WHAT YOU SHOULD DO: Return the records below from the line containing "The width and height of the screenshot is (1568, 784)." onward, exactly, through and including the last line.

GIVEN DATA:
━━━━
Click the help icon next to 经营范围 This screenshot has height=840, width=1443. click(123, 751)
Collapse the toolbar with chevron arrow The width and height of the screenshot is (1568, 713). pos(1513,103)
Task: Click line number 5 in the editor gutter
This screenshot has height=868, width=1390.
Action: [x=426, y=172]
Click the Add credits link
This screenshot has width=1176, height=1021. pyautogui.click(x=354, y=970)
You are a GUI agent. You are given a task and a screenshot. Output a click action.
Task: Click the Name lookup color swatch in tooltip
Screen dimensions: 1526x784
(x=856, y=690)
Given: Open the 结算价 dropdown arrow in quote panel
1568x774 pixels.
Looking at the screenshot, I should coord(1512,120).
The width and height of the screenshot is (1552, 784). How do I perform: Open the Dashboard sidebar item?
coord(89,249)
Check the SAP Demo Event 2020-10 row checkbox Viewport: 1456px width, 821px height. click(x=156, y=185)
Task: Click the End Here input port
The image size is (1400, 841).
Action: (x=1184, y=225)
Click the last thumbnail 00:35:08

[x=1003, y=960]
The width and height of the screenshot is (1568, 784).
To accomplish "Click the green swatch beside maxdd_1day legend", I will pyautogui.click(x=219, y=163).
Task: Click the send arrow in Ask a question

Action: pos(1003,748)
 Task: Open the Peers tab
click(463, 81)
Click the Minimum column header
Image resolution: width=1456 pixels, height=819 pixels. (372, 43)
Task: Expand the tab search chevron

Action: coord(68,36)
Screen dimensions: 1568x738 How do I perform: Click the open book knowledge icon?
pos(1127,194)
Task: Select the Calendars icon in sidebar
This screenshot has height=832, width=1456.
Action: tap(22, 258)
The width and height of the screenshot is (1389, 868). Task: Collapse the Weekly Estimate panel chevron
━━━━
ANSWER BELOW:
The width and height of the screenshot is (1568, 784).
To accomplish "Click the green swatch beside maxdd_1day legend", I will pyautogui.click(x=219, y=163).
Task: Click the send arrow in Ask a question

Action: pos(1003,748)
 Task: Open the Peers tab
click(463, 81)
Click the Minimum column header
Image resolution: width=1456 pixels, height=819 pixels. (372, 43)
Task: Expand the tab search chevron

Action: coord(68,36)
Screen dimensions: 1568x738 How do I perform: Click the open book knowledge icon?
pos(1127,194)
Task: Select the Calendars icon in sidebar
This screenshot has height=832, width=1456.
Action: tap(22, 258)
The width and height of the screenshot is (1389, 868). Task: Collapse the Weekly Estimate panel chevron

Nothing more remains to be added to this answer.